Hybrid Manager HA/DR recovery

Disaster can affect Hybrid Manager (HM) and make it unusable. For example, unavailability of the CSP region for an EKS-based appliance or an outage in a datacenter that makes a hardware appliance unusable can occur. A disaster recovery (DR) option allows you to restore your databases at the point-in-time from your available backups.

HM backups are handled with Velero.

There are two possible scenarios for recovering HM:

  • Restore HM to original location: You have two data centers (DC1, DC2), and HM runs in DC1. You need to restore HM from object storage to DC1.

  • Restore HM to alternative location: You have two data centers (DC1, DC2), and HM runs in DC1. You need to restore HM from object storage to DC2.

DR scope

The DR procedures address the following:

  • The Postgres clusters that you created in the appliance.
  • The custom managed storage locations as defined internally in the appliance in the associated s3-compatible storage area.
Note

The DR procedures don't cover the migration components, although you can use them to restore the original appliance transporter-db and migration-db databases.

RTO and RPO

The ability to do any restore, the associated recovery time objective (RTO), and recovery point objective (RPO) depend on the frequency and size of the backups.

As those factors have significant variation depending on the criticality assigned to the environment and the nature of your data, you don't know RTO and RPO values in advance.
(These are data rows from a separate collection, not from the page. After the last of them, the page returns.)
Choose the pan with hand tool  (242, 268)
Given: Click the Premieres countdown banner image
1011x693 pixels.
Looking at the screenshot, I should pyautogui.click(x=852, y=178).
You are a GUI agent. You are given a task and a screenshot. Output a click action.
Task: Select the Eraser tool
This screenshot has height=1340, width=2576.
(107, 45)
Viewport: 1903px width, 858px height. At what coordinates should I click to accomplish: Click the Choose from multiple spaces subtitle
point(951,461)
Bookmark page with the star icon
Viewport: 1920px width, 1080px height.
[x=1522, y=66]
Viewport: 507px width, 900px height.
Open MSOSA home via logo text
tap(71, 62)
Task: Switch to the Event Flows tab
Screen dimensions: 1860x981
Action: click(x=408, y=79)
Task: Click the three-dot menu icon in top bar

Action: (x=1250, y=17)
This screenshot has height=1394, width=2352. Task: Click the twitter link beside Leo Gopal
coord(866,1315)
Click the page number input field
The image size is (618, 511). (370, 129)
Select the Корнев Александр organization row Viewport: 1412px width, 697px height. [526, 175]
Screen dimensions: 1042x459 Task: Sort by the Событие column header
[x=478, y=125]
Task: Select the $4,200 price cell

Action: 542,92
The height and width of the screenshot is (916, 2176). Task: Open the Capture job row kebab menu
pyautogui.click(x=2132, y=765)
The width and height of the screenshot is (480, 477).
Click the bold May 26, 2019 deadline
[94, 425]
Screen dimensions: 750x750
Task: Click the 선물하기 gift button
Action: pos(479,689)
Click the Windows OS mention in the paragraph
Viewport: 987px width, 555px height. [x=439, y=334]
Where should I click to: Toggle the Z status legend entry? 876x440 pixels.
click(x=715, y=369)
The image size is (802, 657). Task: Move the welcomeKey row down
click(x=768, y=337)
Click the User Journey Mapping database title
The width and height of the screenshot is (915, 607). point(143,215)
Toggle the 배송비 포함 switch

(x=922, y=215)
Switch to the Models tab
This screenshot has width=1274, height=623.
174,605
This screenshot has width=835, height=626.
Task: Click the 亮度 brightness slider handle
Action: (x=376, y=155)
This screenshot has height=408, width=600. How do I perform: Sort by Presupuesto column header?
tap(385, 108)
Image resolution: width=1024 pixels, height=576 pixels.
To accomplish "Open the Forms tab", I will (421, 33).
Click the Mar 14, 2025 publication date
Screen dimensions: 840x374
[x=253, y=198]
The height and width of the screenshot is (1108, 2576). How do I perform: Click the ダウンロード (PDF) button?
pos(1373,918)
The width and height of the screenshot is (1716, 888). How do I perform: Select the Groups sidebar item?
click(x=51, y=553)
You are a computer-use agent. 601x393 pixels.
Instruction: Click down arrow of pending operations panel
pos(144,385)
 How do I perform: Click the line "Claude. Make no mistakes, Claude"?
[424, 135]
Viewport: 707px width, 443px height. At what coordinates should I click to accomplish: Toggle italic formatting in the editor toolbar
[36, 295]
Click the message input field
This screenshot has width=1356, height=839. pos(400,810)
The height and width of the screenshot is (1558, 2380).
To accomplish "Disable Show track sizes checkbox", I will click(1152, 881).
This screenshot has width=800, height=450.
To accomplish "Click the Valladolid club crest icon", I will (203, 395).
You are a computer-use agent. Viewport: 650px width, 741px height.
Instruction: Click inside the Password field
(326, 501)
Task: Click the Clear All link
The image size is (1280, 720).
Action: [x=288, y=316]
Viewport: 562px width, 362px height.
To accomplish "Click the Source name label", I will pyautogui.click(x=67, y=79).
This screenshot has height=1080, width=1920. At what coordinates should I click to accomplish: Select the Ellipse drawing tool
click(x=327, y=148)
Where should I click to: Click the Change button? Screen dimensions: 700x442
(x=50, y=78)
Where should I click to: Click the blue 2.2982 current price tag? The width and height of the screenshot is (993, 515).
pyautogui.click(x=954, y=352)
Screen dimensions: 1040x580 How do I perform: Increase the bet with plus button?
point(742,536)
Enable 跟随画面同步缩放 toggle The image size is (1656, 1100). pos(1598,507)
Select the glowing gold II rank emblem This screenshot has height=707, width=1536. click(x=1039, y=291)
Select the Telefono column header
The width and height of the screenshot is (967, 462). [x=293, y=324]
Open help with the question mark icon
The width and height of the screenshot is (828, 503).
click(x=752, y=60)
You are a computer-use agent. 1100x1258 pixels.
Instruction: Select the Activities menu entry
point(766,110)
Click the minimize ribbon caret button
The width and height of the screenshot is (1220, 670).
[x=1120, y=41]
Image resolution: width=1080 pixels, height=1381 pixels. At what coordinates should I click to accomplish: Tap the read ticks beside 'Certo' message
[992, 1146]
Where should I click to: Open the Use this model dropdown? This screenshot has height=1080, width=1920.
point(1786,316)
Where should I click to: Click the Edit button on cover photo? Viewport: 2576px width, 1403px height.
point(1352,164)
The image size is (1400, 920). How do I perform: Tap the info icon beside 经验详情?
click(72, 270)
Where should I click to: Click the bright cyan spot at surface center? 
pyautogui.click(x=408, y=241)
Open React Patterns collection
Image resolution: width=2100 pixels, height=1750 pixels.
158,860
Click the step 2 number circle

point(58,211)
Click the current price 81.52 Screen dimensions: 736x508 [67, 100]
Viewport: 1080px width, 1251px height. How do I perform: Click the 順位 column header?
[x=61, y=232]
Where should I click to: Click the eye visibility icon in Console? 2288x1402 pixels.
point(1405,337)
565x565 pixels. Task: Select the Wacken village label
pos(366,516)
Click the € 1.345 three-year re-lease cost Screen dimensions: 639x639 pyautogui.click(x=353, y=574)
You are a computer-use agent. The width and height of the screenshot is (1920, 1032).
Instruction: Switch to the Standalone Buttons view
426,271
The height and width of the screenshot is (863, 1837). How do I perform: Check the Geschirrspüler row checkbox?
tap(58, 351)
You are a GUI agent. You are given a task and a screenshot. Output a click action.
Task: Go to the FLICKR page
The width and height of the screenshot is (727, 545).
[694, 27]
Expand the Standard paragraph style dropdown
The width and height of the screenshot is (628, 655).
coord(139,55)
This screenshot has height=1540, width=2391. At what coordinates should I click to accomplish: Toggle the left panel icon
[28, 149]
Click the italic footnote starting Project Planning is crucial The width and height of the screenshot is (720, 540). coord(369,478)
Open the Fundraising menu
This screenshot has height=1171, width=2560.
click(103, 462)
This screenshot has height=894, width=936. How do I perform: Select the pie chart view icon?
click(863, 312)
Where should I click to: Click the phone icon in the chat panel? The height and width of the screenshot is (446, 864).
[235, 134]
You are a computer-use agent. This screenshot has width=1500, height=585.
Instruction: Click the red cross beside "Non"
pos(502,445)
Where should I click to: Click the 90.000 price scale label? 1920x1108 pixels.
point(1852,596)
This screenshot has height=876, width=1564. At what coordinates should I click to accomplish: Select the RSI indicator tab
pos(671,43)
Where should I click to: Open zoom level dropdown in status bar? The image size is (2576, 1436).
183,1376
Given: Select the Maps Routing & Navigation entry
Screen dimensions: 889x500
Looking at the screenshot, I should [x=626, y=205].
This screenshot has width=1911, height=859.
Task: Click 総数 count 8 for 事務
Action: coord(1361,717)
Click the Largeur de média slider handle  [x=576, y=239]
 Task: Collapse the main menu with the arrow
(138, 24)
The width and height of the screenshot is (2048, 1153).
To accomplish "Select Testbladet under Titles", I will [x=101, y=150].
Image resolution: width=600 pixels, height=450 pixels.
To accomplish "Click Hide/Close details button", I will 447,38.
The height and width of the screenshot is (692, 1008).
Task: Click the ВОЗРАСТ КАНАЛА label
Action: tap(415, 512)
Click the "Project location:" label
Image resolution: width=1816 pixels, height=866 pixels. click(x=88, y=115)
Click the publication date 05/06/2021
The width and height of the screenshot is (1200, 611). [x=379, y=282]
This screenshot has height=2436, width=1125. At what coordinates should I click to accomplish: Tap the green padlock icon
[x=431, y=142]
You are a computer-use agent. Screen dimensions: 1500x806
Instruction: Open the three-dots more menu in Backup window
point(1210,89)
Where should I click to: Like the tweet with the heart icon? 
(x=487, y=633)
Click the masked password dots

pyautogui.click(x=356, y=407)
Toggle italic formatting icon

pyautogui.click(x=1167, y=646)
We recommend that you properly prepare the environment and perform periodic disaster recovery exercises to ensure your RTO and RPO requirements can be met.

Backup readiness

Each appliance has a linked s3-compatible storage that stores:

  • Internal backups (HM appliance data)
  • Postgres backups (Postgres database backups)

You can also define custom storage locations in the same bucket to be used in the platform.

All of this data needs to be available after a disaster. Depending on the criticality of the data and the level of disaster that you want to be able to recover from, you’ll need to replicate this data outside of the CSP region or physical datacenter where the appliance resides.

Tip

When using an AWS S3 bucket, you can achieve replication by using cross-region replication.

Postgres databases use continuous backup by default, so you can restore them at any point in time. They are limited only by backup lifecycle policies.

Critical appliance data, such as the definition of the Postgres clusters, is stored as Kubernetes objects and included in the Velero backup. By default, this backup happens daily at 23:00, as defined by the default schedule velero-backup-kube-state.

If your RPO requires more frequent backups, you can define a new backup schedule.

Danger

Do not modify the default schedule, as it may be overwritten by an appliance software update.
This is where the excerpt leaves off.